In 2.1 spkts Altec Lansing MX 5021 rocks - 2.1 is best for music . It is THX certified. Has all the works - remote , connectivity at back for other audio inputs , say ur music system . That is it can be simultaneously be connected to both PC n other audio source .This is the best speaker in India for Music Lovers , but needs deep pockets . 
Otherwise in Budget [3k] category u basically have 2 options Altec Lnsg ATP3 around 2.5k or Logitech x-230 around 2.8 k . Prices chkd at local vendot ystrday. 

In 5.1 spkrs(gaming/movies) @around 5-6k . 2 choices Creative 6060 -rs5200 n Logitech x530-rs 5500. Logitech gives better performance but has fewer features.
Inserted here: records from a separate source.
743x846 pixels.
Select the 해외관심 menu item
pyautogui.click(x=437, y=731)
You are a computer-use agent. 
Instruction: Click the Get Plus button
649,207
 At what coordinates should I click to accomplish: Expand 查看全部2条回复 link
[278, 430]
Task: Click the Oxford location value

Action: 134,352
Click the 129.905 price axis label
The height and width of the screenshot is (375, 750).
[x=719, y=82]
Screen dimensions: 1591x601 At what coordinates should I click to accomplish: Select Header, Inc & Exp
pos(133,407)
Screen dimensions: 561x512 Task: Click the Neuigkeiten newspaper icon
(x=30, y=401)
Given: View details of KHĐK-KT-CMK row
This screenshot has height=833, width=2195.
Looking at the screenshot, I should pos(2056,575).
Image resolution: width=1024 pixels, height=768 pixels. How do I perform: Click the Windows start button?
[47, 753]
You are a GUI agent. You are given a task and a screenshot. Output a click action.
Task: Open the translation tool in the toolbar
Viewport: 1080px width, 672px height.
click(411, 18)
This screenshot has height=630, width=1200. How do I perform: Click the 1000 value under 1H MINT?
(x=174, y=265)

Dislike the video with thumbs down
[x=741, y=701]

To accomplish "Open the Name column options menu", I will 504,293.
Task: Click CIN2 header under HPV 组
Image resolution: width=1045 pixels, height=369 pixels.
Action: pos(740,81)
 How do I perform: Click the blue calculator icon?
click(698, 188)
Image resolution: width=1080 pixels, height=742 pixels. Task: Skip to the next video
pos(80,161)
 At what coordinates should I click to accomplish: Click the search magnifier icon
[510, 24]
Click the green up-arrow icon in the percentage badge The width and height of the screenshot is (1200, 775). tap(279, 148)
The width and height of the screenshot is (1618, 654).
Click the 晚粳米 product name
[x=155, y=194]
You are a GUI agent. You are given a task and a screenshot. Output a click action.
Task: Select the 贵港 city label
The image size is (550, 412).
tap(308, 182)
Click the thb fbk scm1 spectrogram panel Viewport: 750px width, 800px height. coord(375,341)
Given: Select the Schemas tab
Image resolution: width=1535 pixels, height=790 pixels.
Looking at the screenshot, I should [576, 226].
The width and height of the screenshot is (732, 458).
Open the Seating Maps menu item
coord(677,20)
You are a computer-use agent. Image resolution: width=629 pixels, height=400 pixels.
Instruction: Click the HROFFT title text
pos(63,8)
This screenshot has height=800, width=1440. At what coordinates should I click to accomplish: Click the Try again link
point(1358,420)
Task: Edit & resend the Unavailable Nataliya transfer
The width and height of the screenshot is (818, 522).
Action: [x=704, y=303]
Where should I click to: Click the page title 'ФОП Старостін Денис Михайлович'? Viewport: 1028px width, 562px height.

Creative has separate control pod , other audio device connectivity at back . In logitech u have to reach for the front rt spkt to control volume so u cant wall mount it .

Maybe that was helpful .


----------



## Faun (Feb 20, 2007)

there is another variant out

Logitech x-540

It has got nice control pad, but am not sure if its available in India or not ?
__________
RMS is the real power in case of speakers (just dont get flushed by peak power)

And for soundcards:

go for *x-fi (extreme fidelity) series from creative* (its the latest hardware from creative and is future proof).

x-fi xtreme gamer is a nice contender, though not sure abt price but it should be less than 7k.


----------



## mehulved (Feb 20, 2007)

That's a 2 year old thread. Stop digging old threads.


----------